Expecting the "log" field to hold the document to insert to elasticsearch. The bolt first attempt to write

1
{ "age" : 23 , "ip" : "not a valid ip" }

into elasticsearch. That fails because, in this case, the field ip does not contains a valid ip address. The bolt will then insert into the specified error index the following document:

1
2
3
4
5
{ 
  "@timestamp" : "2018-05-24T13:47:32.642Z",
  "_ppf_id": "12asyw", 
  "log" : "{\"age\": 23 , \"ip\": \"not a valid ip\" }"
}

This time the document will be accepted (as long as the error index mapping is properly defined of course).

Escaping strategy

To ensure error document will ne be themselves refused, any user field is escaped (i.e. transformed in a plain string with all quotes and reserved json characters escaped). In contrast reserved punchplatform fields (refer to IReservedFields) will be included as is. These can only contain safe strings with no risk to being refused by elasticsearch.

Rationale

Dealing with errors without loosing data is a complex issue. The punchplatform design ensures you will have, saved in elasticsearch, all the all the required fields so as to be able to

  1. understand the error cause, and
  2. re-process the error documents using a replay topology that includes a simple punchlet.
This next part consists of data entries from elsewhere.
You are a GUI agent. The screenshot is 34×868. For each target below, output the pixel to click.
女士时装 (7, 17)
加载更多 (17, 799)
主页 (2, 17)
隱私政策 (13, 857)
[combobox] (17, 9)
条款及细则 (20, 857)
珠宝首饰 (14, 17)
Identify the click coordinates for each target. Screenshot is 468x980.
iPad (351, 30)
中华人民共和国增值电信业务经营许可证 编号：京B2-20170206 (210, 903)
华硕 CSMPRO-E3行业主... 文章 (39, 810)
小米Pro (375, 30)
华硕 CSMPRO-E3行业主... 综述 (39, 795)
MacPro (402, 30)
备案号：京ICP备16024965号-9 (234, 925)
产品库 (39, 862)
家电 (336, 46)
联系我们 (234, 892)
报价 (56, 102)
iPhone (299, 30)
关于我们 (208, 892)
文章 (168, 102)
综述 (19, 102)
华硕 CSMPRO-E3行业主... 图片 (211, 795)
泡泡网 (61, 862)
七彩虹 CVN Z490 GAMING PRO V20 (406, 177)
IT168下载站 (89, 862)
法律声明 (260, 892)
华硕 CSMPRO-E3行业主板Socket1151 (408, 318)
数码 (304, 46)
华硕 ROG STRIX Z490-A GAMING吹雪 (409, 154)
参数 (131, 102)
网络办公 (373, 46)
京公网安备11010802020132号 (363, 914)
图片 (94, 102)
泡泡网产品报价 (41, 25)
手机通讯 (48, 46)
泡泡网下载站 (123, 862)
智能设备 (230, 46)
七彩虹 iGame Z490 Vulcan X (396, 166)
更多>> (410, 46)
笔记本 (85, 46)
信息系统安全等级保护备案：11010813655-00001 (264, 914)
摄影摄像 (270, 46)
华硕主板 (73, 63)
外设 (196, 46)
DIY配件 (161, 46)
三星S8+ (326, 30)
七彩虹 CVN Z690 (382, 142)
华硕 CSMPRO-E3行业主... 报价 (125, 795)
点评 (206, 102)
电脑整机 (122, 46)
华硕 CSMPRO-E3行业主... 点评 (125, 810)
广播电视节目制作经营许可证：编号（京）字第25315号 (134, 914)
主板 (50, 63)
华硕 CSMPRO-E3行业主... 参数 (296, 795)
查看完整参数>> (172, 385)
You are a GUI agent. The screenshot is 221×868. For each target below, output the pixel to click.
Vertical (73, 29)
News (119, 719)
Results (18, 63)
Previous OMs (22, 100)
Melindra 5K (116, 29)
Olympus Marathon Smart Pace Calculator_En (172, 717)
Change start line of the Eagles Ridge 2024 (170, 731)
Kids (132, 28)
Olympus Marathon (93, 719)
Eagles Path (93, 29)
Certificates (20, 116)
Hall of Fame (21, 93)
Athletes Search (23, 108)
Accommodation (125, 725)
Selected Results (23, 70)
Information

Since all the received fields are part of the error document, you must simply decide which ones are useful for your error handling.

For example, it is a good idea to include the platform, tenant and channel informations as part of it. Simply arrange to propagate the _ppf_platform, _ppf_tenant and _ppf_channel fields as part your stream. These will appear as searchable fields in your error elasticsearch index.